+++ Data supplied

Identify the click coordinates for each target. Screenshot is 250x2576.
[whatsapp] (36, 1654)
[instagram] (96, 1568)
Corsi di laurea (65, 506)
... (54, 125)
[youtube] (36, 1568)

++++++

* Task details:
The entries above must be transcribed word for word.

* Solution to the exercise:
Identify the click coordinates for each target. Screenshot is 250x2576.
[whatsapp] (36, 1654)
[instagram] (96, 1568)
Corsi di laurea (65, 506)
... (54, 125)
[youtube] (36, 1568)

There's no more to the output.